◆ **HOW TO COMPLETE THIS TASK**: What lines below contain the word "computer"? Please pull each one out.

◆ **INPUT DATA**:

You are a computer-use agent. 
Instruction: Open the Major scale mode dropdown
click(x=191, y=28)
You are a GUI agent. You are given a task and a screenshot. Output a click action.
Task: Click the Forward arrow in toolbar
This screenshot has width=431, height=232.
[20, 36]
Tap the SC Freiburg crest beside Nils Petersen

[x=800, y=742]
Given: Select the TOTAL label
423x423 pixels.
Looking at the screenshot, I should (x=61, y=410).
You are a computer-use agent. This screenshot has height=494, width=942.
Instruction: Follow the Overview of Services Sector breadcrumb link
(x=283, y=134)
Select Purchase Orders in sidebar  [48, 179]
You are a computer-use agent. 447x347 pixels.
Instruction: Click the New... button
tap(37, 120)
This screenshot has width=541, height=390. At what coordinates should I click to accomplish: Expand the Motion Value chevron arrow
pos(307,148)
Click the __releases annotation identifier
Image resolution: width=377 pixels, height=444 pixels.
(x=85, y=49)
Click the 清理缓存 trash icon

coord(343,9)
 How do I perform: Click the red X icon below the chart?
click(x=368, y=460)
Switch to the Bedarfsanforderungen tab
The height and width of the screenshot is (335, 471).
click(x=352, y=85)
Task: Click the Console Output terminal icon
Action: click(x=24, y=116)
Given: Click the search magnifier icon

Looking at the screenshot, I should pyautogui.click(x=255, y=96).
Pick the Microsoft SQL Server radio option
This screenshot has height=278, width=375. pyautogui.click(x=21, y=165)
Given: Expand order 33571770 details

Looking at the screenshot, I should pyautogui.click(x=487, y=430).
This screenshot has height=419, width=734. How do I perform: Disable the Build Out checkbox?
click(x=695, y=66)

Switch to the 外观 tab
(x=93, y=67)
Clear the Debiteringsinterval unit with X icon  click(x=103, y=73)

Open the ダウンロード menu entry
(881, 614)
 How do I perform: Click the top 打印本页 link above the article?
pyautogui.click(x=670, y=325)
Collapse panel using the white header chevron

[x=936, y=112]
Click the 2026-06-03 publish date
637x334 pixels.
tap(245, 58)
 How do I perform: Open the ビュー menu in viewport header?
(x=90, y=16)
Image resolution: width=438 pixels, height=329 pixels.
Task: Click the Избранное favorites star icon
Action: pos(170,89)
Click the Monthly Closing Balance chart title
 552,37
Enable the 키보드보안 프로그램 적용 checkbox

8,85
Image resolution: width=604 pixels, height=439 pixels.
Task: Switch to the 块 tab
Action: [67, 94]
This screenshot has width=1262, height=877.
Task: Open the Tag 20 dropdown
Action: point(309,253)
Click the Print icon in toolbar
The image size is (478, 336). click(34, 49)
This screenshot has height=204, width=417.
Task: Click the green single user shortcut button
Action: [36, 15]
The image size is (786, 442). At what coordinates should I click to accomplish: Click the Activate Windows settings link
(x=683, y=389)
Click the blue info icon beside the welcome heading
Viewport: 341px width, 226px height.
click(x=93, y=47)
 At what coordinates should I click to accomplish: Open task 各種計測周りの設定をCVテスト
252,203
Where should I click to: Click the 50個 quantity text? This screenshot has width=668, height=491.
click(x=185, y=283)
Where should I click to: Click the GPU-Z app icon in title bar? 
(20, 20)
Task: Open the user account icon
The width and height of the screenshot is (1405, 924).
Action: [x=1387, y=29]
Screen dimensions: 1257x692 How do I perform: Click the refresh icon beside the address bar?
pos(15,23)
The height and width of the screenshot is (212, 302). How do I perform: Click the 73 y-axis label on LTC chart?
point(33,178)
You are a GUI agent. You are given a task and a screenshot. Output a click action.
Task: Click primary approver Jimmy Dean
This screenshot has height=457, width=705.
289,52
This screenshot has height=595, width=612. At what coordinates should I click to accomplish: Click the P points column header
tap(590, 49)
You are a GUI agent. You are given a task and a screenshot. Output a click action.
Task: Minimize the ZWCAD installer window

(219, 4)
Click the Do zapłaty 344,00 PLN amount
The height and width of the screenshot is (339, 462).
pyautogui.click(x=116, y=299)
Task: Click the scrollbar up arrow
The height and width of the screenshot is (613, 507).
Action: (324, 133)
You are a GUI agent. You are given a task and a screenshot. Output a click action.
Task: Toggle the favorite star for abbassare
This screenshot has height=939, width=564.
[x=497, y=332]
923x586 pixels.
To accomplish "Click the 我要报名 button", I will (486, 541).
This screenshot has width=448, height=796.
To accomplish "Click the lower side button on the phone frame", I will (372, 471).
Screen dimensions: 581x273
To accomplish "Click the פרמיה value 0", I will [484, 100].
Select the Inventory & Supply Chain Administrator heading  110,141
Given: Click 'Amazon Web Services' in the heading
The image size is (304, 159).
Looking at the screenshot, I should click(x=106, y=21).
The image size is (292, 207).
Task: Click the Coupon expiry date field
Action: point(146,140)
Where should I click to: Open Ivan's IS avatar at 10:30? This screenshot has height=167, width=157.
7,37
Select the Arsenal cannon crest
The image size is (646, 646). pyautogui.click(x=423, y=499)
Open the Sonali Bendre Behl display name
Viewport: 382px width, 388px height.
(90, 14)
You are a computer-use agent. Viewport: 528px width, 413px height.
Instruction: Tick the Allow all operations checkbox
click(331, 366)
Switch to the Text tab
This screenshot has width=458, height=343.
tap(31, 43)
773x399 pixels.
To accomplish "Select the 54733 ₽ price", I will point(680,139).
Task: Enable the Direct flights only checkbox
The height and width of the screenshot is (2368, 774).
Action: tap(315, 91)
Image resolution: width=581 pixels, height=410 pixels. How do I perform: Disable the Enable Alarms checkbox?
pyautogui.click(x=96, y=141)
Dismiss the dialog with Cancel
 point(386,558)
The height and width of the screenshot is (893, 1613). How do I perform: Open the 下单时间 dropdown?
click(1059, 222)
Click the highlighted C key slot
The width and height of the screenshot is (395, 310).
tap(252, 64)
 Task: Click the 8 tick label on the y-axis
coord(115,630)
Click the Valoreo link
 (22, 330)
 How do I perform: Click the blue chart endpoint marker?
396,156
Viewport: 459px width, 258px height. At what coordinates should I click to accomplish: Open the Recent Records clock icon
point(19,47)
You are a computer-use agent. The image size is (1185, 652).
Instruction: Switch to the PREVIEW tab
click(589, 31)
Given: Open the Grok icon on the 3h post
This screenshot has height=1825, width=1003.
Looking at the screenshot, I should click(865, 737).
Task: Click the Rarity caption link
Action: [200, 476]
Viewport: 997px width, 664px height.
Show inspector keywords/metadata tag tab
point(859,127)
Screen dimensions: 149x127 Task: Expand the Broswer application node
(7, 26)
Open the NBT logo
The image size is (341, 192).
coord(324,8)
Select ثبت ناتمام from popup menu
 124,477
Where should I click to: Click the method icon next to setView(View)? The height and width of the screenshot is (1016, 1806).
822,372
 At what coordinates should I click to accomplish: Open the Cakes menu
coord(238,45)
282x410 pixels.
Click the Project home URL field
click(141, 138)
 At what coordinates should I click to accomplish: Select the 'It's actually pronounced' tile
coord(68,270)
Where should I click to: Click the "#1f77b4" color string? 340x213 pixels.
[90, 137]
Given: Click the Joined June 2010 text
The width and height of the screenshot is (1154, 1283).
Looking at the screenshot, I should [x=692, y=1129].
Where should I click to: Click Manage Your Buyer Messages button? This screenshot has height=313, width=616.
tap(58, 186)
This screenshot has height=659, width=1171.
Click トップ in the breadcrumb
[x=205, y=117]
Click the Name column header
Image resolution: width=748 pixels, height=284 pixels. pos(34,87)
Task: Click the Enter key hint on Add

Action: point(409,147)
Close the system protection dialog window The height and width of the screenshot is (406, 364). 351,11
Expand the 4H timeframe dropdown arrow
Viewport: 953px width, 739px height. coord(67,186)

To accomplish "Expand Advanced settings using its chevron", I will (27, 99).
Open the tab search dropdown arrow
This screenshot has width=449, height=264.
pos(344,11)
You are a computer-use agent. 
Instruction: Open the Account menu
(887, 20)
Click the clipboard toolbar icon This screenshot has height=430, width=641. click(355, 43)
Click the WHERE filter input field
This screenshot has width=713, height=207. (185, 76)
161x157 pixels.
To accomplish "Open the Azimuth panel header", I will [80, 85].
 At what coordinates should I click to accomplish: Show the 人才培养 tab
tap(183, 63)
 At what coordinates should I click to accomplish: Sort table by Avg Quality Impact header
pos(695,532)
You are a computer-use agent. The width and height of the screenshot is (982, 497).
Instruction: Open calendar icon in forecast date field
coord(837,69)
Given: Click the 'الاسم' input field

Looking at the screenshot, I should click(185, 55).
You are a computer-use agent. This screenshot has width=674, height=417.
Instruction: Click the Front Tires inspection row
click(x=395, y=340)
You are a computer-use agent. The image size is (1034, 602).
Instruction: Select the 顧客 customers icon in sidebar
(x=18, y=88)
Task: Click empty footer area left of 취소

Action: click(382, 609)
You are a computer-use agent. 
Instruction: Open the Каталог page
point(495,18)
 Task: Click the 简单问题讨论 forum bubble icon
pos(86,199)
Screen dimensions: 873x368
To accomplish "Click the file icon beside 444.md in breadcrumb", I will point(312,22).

◆ **WRITTEN SOLUTION**:
You are a computer-use agent. 
You are a computer-use agent. This screenshot has height=494, width=942.
You are a computer-use agent. 447x347 pixels.
You are a computer-use agent. Viewport: 528px width, 413px height.
You are a computer-use agent. The image size is (1185, 652).
You are a computer-use agent. 
You are a computer-use agent. The width and height of the screenshot is (982, 497).
You are a computer-use agent. This screenshot has width=674, height=417.
You are a computer-use agent. The image size is (1034, 602).
You are a computer-use agent. 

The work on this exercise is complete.